As described above, according to the present invention, since all the segments are connected to the common electrode by the varistor element or the high resistance element in the anode substrate, the common electrode is connected to the driving semiconductor element. By connecting to the GND potential, the static electricity induced in the segment electrodes is discharged,
It is possible to prevent deterioration and destruction of semiconductor elements.

Even in a conventional type fluorescent display tube having no semiconductor driving element in the vacuum envelope, the same effect can be obtained by extracting these common electrodes to the outside and connecting them to the GND potential of the driving circuit.

[Brief description of drawings]

FIG. 1 is a plan view showing a positional relationship of main parts in a first embodiment of the present invention.

FIG. 2 is a cross-sectional view taken along the line AA of FIGS. 1 and 5.

FIG. 3 is a sectional view taken along line BB of FIG. 1 in the first embodiment of the present invention.

FIG. 4 is a sectional view taken along line BB of FIG. 1 in the second embodiment of the present invention.

FIG. 5 is a plan view showing a positional relationship of main parts in a conventional example.

[Explanation of symbols]

 1 Glass Substrate 2a Power Input Signal Line 2b Output Line 2c Segment Electrode 2d Electrodeposition Extension Line 2e Electrodeposition Terminal 3 Graphite Layer 4 Phosphor Layer 5 Substrate Cutting Section 6 Anode Substrate 7 Varistor Layer 8 Insulator Layer 9 Common Electrode 10 Resistance Layer

Claims (3)

[Claims] 1. In a fluorescent display panel in which a driving semiconductor element is built in a vacuum envelope, all segment electrodes forming a phosphor are connected to a common electrode via a varistor on an anode substrate.
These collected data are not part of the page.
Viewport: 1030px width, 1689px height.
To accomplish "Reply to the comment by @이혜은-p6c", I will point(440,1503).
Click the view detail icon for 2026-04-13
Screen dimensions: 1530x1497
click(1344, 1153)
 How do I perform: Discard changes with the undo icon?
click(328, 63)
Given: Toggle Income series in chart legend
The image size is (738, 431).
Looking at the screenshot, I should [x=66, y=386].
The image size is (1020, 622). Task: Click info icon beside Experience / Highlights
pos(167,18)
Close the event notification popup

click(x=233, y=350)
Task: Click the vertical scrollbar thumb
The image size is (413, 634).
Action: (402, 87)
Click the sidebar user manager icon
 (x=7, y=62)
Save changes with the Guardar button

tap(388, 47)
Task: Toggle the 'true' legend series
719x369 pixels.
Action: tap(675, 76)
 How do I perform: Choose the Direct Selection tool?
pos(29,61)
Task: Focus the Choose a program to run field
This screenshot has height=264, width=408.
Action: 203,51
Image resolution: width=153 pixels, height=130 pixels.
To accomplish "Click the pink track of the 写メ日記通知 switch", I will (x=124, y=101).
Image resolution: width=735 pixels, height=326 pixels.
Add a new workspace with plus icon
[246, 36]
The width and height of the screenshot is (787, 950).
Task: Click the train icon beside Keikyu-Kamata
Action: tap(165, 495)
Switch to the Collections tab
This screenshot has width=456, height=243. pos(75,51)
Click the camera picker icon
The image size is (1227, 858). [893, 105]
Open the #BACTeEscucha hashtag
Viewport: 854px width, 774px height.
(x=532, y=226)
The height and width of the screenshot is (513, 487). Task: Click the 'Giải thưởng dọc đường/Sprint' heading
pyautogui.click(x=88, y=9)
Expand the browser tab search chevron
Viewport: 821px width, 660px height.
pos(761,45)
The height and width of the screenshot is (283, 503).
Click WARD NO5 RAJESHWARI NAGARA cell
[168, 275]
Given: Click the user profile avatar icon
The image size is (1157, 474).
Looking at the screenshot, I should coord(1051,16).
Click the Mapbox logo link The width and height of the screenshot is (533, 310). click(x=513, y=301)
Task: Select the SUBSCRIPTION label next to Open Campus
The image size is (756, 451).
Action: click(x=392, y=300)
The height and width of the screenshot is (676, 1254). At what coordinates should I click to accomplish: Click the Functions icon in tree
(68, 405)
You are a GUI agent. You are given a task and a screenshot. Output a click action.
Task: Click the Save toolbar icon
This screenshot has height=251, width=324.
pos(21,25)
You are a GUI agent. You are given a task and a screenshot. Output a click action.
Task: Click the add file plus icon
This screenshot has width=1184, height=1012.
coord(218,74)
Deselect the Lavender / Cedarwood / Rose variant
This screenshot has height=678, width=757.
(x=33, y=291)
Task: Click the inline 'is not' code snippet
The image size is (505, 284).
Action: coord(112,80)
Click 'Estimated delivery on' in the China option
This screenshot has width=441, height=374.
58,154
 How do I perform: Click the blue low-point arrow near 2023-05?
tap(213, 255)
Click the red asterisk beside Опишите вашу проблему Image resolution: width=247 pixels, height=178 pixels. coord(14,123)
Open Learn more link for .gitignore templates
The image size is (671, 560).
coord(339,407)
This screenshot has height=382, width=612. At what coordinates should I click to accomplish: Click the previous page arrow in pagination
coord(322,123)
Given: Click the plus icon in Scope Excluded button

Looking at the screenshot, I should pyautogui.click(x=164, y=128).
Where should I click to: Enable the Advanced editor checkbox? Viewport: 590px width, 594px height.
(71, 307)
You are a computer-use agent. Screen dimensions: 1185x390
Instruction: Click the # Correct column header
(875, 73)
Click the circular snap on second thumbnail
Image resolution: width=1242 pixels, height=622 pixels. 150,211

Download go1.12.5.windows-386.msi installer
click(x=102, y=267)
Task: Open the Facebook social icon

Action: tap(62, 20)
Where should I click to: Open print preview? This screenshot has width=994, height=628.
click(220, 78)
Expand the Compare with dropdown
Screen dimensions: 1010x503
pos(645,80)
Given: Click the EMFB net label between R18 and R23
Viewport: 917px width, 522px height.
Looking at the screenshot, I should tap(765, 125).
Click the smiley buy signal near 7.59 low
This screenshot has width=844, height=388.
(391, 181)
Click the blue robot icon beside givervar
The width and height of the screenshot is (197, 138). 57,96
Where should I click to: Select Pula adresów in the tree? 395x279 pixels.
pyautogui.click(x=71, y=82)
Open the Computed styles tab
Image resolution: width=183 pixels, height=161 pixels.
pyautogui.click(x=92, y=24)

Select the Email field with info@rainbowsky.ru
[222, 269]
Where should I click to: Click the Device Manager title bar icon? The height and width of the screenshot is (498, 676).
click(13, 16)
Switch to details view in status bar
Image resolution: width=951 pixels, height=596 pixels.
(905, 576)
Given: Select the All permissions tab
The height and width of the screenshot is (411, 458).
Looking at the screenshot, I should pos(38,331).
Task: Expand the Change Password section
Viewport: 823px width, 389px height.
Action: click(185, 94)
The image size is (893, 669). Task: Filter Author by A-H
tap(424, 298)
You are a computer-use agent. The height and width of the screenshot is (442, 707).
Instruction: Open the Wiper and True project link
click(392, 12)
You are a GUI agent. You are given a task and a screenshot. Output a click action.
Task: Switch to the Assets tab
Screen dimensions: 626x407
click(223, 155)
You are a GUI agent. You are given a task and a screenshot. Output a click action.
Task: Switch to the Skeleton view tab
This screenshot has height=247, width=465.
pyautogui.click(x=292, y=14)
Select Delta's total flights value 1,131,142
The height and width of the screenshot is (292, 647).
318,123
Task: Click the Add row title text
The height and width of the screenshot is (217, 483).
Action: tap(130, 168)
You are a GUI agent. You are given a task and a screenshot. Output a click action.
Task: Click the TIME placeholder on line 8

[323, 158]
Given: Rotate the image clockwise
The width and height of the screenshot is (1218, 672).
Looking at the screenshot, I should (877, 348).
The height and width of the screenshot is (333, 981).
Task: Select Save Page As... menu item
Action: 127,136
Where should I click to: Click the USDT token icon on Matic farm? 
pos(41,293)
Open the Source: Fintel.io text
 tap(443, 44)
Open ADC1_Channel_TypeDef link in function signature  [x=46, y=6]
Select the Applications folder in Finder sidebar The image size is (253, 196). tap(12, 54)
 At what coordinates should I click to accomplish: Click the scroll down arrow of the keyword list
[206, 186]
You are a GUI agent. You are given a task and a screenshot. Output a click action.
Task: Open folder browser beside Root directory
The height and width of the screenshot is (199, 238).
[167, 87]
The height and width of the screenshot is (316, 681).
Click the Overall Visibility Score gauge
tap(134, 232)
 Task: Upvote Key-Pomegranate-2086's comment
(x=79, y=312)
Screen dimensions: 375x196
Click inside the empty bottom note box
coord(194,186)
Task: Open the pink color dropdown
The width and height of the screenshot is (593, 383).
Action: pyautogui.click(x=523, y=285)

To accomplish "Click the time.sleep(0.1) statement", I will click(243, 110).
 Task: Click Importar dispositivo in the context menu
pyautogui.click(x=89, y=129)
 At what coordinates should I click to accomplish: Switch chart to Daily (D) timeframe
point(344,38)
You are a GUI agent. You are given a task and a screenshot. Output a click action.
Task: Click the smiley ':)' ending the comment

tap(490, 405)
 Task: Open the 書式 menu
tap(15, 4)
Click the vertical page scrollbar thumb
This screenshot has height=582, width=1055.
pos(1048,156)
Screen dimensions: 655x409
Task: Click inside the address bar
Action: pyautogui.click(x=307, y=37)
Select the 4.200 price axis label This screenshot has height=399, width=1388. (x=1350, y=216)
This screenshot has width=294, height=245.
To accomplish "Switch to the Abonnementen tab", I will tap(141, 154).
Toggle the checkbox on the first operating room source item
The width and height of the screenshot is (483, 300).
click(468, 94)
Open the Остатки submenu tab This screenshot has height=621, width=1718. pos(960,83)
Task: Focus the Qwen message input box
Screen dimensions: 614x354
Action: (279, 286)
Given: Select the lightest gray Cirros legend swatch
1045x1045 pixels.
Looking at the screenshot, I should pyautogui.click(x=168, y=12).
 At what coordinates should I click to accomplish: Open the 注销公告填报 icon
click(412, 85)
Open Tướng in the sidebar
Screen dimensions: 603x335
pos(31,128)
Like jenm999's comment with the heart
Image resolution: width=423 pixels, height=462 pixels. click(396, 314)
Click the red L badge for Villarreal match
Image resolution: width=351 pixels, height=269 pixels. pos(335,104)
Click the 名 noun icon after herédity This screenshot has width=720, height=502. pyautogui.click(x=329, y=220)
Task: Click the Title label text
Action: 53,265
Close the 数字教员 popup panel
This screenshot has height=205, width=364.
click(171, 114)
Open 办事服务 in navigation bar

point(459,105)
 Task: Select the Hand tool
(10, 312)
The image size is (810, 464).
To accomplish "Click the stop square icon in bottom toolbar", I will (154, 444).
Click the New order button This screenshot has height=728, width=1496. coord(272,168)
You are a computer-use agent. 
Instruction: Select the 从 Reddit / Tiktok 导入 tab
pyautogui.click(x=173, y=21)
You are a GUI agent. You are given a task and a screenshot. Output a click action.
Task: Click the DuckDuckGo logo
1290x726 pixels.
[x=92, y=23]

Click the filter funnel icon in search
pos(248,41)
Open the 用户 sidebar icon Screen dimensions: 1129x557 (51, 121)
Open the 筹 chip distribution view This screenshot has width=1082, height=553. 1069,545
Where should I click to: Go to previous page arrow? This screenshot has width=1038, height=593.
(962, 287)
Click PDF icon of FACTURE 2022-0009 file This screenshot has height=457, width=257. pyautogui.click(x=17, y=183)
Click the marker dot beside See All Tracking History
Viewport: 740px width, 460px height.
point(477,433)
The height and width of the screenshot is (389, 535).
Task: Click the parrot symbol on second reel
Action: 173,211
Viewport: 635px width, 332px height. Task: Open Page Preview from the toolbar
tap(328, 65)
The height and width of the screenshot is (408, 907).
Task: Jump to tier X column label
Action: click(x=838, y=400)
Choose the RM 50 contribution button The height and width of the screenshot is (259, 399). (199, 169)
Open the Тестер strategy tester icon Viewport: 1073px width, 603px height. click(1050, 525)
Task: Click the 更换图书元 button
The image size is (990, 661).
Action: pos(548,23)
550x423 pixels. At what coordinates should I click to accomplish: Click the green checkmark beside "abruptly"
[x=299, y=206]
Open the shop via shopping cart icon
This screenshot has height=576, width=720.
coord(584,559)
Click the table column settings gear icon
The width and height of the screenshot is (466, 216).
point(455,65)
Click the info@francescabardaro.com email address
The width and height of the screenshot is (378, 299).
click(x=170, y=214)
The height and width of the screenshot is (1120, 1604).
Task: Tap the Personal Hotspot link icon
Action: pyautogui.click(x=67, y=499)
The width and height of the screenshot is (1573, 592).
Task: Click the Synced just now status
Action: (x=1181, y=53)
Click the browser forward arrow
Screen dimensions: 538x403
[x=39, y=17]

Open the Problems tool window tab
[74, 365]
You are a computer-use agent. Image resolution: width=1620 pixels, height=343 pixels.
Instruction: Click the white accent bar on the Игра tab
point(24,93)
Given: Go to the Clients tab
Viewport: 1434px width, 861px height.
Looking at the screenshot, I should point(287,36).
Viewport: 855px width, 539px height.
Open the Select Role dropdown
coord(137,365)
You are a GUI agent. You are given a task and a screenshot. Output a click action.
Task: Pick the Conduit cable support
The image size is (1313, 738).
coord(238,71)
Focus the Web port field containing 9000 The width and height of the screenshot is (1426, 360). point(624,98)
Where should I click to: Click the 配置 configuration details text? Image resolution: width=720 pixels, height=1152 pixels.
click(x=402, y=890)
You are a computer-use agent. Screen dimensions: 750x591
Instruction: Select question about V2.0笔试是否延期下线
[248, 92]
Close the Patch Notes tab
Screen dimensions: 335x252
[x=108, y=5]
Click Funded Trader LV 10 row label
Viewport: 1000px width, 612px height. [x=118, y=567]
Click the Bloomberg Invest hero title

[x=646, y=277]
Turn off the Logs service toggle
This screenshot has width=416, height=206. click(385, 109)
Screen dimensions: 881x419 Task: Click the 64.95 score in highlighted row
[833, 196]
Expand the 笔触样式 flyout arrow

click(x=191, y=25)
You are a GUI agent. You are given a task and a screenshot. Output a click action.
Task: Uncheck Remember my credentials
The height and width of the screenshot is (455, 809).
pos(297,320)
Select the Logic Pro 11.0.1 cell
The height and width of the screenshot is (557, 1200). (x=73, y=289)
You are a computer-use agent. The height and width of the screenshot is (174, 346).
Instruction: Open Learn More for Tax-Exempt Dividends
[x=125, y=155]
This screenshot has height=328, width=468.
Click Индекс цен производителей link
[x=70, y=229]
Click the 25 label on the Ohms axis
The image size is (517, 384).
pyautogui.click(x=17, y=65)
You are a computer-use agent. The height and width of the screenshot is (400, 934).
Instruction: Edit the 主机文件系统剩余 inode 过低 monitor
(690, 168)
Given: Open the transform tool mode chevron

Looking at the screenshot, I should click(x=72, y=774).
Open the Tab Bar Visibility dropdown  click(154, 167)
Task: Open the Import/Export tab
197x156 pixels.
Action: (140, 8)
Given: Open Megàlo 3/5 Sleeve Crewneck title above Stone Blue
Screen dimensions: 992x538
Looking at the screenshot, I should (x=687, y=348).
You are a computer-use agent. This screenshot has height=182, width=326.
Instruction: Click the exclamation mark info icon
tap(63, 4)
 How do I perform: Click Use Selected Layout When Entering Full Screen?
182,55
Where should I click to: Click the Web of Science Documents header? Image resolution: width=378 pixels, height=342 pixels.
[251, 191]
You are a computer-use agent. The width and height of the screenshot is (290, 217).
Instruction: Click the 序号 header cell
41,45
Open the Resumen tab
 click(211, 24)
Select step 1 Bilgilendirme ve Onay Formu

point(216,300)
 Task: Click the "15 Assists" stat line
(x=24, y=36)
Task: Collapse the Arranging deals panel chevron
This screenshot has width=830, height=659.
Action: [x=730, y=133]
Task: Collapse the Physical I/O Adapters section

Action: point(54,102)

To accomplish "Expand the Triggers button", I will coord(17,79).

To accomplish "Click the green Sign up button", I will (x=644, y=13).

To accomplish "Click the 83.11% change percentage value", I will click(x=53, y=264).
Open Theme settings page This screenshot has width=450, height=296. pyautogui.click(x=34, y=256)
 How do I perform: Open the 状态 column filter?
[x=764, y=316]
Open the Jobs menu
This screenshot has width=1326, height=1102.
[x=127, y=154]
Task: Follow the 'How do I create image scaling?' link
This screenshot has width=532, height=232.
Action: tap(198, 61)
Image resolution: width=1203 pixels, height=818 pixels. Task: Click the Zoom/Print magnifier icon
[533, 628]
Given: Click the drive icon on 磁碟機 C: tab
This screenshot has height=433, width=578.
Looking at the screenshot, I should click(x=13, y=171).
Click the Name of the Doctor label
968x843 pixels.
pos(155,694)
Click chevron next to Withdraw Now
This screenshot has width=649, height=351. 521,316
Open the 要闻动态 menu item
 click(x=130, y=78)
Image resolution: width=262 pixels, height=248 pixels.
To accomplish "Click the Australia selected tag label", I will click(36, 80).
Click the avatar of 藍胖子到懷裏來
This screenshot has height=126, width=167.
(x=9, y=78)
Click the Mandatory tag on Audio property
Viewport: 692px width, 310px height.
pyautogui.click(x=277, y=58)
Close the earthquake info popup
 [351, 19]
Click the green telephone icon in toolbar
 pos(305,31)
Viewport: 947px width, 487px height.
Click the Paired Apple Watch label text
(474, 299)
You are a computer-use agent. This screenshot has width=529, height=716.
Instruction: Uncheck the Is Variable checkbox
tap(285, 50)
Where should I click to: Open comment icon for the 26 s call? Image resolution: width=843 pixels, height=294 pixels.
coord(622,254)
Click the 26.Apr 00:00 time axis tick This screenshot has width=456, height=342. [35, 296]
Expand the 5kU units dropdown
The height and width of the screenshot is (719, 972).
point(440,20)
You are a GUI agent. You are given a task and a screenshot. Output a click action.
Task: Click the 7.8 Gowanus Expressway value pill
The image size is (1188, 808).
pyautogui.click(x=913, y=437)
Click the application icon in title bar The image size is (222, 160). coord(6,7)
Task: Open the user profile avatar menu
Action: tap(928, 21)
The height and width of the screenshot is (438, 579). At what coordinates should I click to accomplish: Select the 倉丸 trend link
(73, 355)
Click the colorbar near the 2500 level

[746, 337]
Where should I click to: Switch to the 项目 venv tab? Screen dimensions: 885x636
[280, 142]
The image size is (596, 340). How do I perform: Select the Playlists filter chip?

A fluorescent display tube characterized in that 2. In a fluorescent display panel in which a driving semiconductor element is built in a vacuum envelope, all segment electrodes forming a phosphor are connected to a common electrode via a high resistance element on an anode substrate. A fluorescent display tube characterized by being provided. 3. In a fluorescent display panel in which a driving semiconductor element is not incorporated in a vacuum envelope, all segment electrodes forming a phosphor are a common electrode via a varistor or a high resistance element on an anode substrate. A fluorescent display tube characterized by being connected to.